(Saved data entries)
______________________________

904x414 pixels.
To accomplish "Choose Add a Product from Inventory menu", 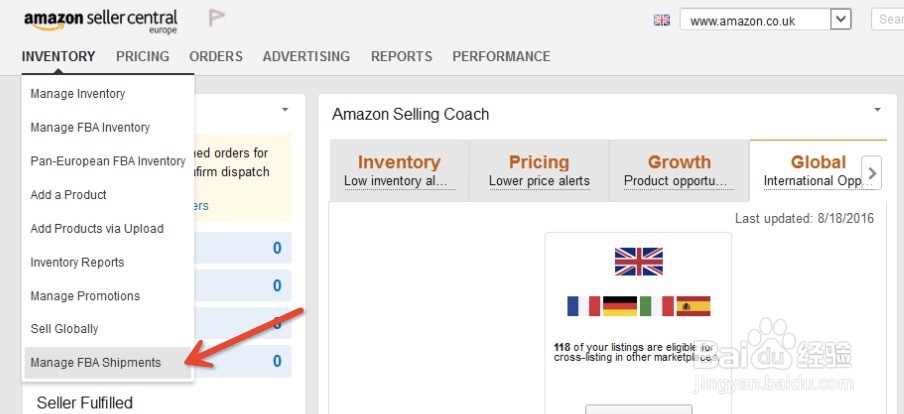I will point(69,195).
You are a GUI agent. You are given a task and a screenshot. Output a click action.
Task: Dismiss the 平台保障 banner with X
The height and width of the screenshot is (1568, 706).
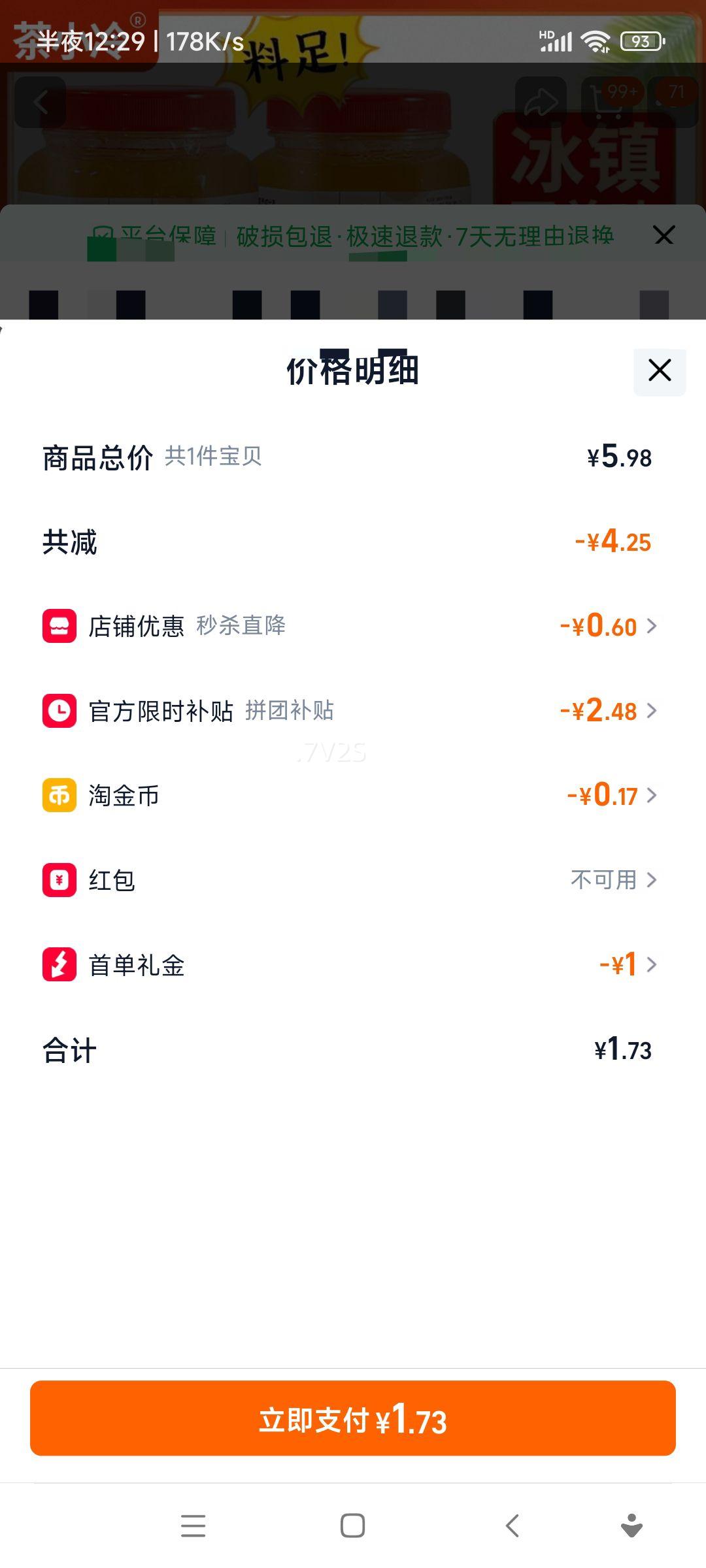point(664,235)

______________________________

▶ Requirement
Transcribe exactly the lines from the one containing "The height and" through the last line of the records above, and nothing else. Leave out the pictures.

▶ Answer to the exercise
The height and width of the screenshot is (1568, 706).
point(664,235)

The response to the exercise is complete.